Half-baked Thoughts: Academia is like running

Running is like academia. Academia is like running.

In February 2019 I foolishly bragged that “if I had a trainer, I could run a marathon”. This coming from a person with a less than athletic background and life style. Around that time, I had to do a test: how far can you run in one go. The answer was a shocking but eye-opening 750m. 

Why did I do the test? Well, turns out one of the people I made this comment to was a running coach. Ah. Great. Now I have two options. Either I admit I am all talk and live with the shame, or buckle down and start training. So, the next day, I got myself a pair of trainers, and tested how far I could go.

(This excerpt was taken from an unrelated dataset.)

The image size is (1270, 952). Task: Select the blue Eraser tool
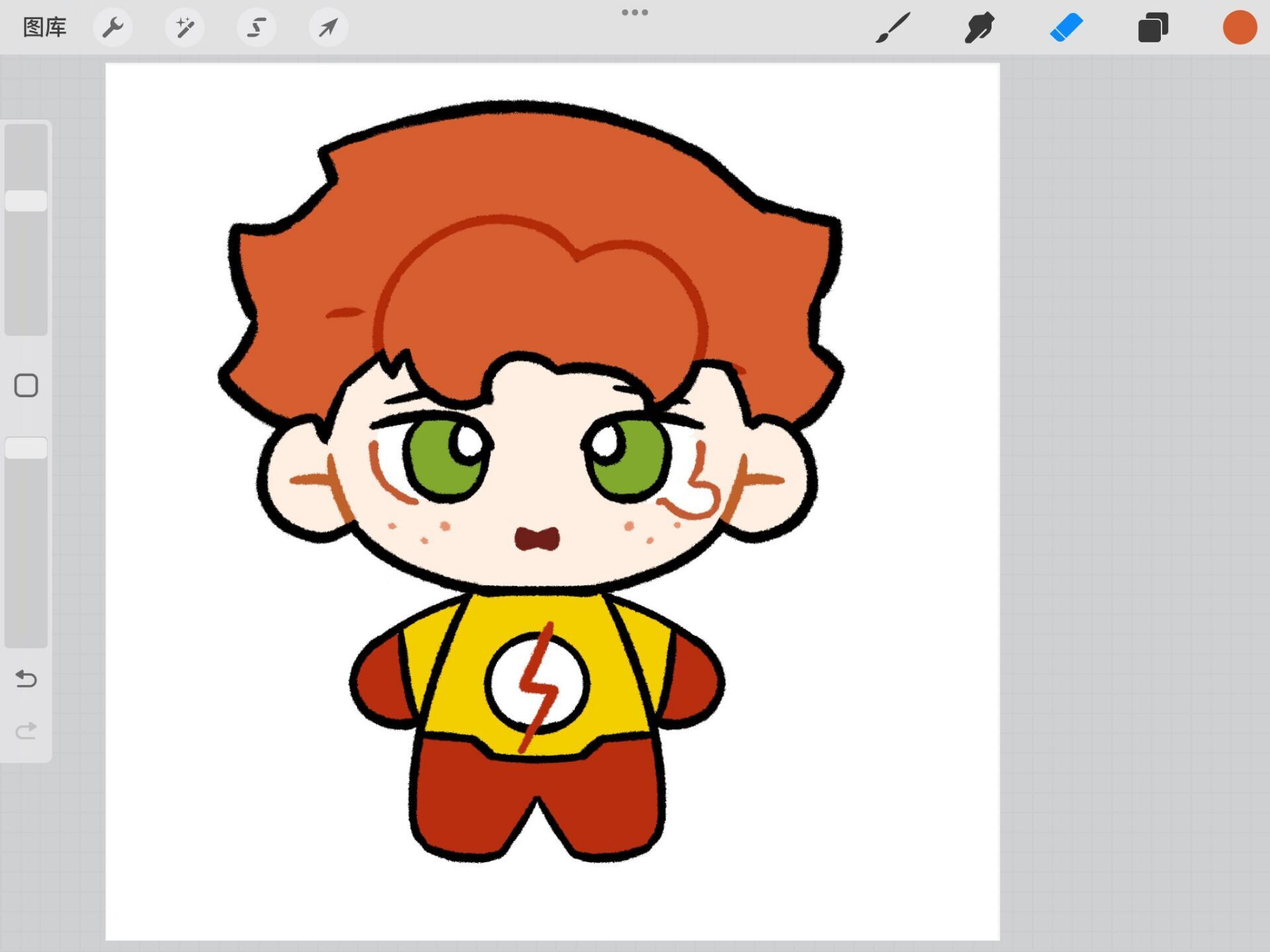(1066, 28)
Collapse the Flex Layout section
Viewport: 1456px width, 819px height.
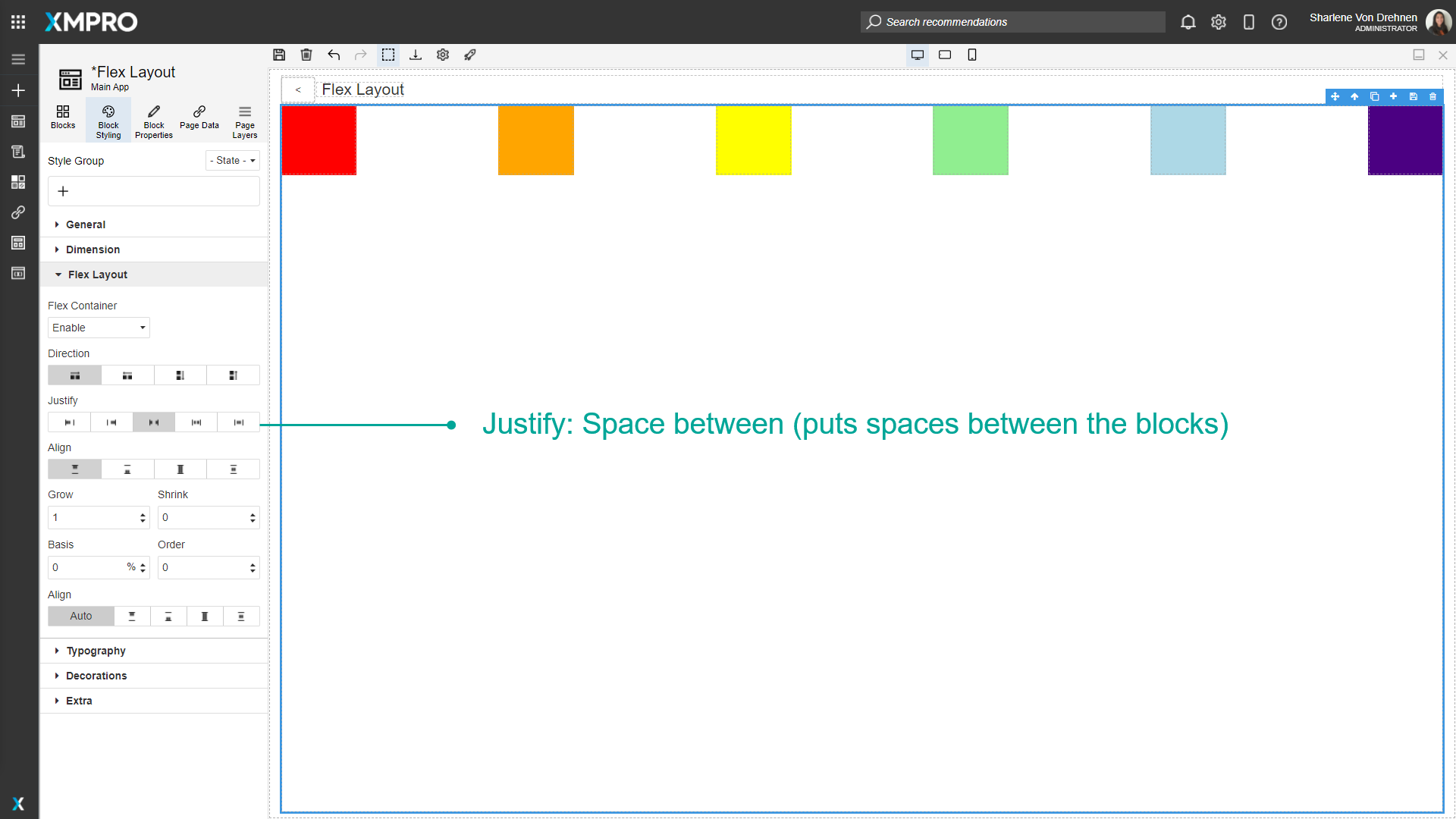[x=96, y=275]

As my training has progressed, I am constantly struck with how similar my hobby and my work are:

  1. Neither is just a job or a leisure time activity – both occupy my time and attention all the time, and they are a defining feature of my identity now (well, sort of, I’ll get back to this later).
  2. Both are hard work. Running does not come easily to me, and I don’t know that it does to many people. I don’t always look forward to my runs and I don’t always want to get my shoes on and head out. Similarly, research and learning don’t come easy to me, and I don’t know that they do to many people. I don’t always feel excited about the things I have to read about, and I don’t always have the concentration to keep reading. 
  3. Both require constant and continuous effort and investment, with the returns of that effort only manifesting much later. Train for months to finally push into a new PB (personal best) on your 5km time? Write and draft and wait for months to see that paper finally appear in print. I would say that both running and academia require patience in terms of seeing successes roll in, but also require you to constantly keep striving for the next goal, the next PB, the next publication. If you stop pushing for the next thing while waiting for the previous thing to come in, soon you run out of things, momentum and progression are lost, and there is a formidable challenge is getting it all rolling again.
  4. There are different approaches to different goals. You can’t sprint a marathon, you can’t constantly churn out top level journal articles. Success is as much about the right technique, the right process, the appropriate plan of attack for the task at hand. 
  5. Progression and improvement happens when you rest. Athletes know that rest is when your muscles repair, and when the true improvement happens. Academics, I think, are mostly bad a resting because at least I spent my academically informative years (my undergraduate studies) in an environment that glorified pulling all-nighters and surviving on 4 hours of sleep (or less). But your brain needs sleep and you do your best thinking with a fresh noggin’. In sleep, things get stored in long-term memory. I am forever telling my students that if they get less than 8hrs of sleep every night, they’re doing it wrong.
  6. If you cut corners with your training, you cut corners with your fitness. If you cut corners with your research, you cut corners with your papers. I tell myself this all the time. Especially when it’s not easy (see point 2 above). But if you take it easy on the run, or if you just skim a paper and don’t really engage with it, what’s the point of doing it at all? Why do we do this? It’s not for the task itself, it’s for the effect completing that task has on us. You do your training session properly, you improve. You engage with your research properly, you improve.
  7. The Imposter Syndrome is real. In 2020, I was promoted to a position of Senior Lecturer. I also started running the distance of a half marathon on a regular basis. I have a working week of 5 days. And I work on academic stuff in the evenings, weekends, days off. Mostly because I want to, because I love what I do, and it’s interesting and exciting and fun. But also because I know it all contributes towards achieving the next goal, even if indirectly. Similarly, I have a running session 5 days per week, and I do other things like bike rides and workouts in evenings, weekends, and on my days off. Because I want to, because it’s fun, because it’s a break, because it’s sunny outside. And, yes, because I know it all contributes towards achieving the next goal, even if indirectly. Slowly, very slowly, over the last couple of years I have moved away form quietly thinking to myself “If I just keep doing this, one day, I’ll be an academic” and actually seeing myself as one. But just last week, as I was nearing the 21st km of my Saturday long run, I caught myself thinking “Wouldn’t it be great if one day I was a runner”. And so I tell my students now, whenever they worry about academia and their studies “If you’re doing research, you’re an academic!”. No matter the distance, or the speed, if you’re running, you’re a runner. No matter the topic, or the rate of publication, if you’re researching and writing, you’re an academic.